#### WORK INSTRUCTION
In the records that follow, find the line with "Historia (985, 2261)"; from there, retype every line exactly through the line with "personal injury attorneys (49, 2025)", which also belongs to the answer.
BEGIN SUPPLIED MATERIAL
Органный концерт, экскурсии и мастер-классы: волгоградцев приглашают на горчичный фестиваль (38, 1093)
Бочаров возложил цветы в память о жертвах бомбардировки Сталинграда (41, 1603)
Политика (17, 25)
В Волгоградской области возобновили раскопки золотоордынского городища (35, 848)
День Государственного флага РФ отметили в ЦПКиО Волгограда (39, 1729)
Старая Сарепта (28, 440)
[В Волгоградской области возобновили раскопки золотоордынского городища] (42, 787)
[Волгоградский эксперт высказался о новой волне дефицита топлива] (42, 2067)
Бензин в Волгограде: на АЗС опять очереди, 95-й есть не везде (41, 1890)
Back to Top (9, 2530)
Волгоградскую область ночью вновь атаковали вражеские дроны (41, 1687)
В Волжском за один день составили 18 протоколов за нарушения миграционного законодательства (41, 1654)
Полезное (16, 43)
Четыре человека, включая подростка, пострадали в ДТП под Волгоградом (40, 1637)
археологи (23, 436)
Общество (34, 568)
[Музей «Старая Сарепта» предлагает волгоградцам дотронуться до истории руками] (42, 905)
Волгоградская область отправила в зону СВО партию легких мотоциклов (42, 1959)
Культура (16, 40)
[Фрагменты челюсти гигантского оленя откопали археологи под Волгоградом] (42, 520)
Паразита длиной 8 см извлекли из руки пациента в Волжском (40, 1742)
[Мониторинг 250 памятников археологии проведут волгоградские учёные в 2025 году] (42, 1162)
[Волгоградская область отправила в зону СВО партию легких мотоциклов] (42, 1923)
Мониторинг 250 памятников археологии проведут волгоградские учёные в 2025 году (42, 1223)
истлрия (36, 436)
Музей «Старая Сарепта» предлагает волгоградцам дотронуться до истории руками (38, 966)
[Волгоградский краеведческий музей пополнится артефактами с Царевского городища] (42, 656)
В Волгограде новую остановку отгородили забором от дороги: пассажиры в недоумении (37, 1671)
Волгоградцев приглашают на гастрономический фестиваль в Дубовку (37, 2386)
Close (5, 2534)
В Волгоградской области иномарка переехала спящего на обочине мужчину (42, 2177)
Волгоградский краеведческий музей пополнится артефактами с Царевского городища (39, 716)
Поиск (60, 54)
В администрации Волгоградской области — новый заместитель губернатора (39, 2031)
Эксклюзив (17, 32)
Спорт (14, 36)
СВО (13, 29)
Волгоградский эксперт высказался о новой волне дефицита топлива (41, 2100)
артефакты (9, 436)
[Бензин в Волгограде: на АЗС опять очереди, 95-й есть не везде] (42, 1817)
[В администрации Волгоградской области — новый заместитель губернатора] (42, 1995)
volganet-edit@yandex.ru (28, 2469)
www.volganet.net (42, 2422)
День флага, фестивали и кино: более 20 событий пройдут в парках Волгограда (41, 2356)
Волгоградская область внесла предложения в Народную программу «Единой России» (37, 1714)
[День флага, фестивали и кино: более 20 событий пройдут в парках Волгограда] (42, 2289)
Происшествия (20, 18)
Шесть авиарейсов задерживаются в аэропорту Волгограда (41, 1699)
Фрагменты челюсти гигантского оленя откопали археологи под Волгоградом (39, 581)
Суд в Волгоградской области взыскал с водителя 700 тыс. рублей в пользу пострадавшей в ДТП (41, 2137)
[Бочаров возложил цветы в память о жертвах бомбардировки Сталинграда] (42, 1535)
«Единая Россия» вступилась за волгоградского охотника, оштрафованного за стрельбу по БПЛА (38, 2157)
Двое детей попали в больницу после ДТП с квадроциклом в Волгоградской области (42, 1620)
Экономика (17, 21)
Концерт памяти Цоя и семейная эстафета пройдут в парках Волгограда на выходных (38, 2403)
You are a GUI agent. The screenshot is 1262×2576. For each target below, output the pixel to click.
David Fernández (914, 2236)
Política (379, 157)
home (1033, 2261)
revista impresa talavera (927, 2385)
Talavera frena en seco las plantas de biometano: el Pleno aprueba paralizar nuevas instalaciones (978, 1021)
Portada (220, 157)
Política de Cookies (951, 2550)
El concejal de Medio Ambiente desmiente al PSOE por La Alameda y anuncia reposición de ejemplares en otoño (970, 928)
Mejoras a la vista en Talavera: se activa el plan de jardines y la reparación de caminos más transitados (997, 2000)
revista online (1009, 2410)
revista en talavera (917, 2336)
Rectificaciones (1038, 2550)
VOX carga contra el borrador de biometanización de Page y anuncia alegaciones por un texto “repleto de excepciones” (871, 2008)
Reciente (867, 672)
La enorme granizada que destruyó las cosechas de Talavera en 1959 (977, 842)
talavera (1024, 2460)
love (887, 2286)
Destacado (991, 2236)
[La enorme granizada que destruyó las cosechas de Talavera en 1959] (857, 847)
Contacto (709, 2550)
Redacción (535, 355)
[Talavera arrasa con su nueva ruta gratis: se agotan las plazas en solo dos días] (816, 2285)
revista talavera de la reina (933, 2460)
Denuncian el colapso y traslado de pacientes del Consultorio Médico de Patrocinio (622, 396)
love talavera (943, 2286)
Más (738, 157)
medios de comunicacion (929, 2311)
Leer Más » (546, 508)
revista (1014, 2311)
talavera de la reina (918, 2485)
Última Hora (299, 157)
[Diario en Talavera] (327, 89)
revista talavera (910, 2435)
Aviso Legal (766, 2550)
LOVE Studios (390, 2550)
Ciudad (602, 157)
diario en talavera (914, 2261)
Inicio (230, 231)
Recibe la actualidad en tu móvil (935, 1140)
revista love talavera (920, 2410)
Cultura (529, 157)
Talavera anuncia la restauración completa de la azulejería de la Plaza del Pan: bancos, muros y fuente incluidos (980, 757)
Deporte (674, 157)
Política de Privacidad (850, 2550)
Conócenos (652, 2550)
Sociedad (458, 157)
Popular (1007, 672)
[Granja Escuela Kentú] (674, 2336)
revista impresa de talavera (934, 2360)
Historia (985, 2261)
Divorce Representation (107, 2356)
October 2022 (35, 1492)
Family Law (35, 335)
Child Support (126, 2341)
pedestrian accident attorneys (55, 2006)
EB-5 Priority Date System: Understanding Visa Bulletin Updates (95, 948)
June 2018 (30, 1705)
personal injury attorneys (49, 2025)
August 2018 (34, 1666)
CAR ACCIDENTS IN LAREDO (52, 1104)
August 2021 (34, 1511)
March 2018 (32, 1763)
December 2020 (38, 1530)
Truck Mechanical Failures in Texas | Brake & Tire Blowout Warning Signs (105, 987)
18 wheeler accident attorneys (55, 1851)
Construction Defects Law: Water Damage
END SUPPLIED MATERIAL
#### EXERCISE ANSWER
Historia (985, 2261)
Divorce Representation (107, 2356)
October 2022 (35, 1492)
Family Law (35, 335)
Child Support (126, 2341)
pedestrian accident attorneys (55, 2006)
EB-5 Priority Date System: Understanding Visa Bulletin Updates (95, 948)
June 2018 (30, 1705)
personal injury attorneys (49, 2025)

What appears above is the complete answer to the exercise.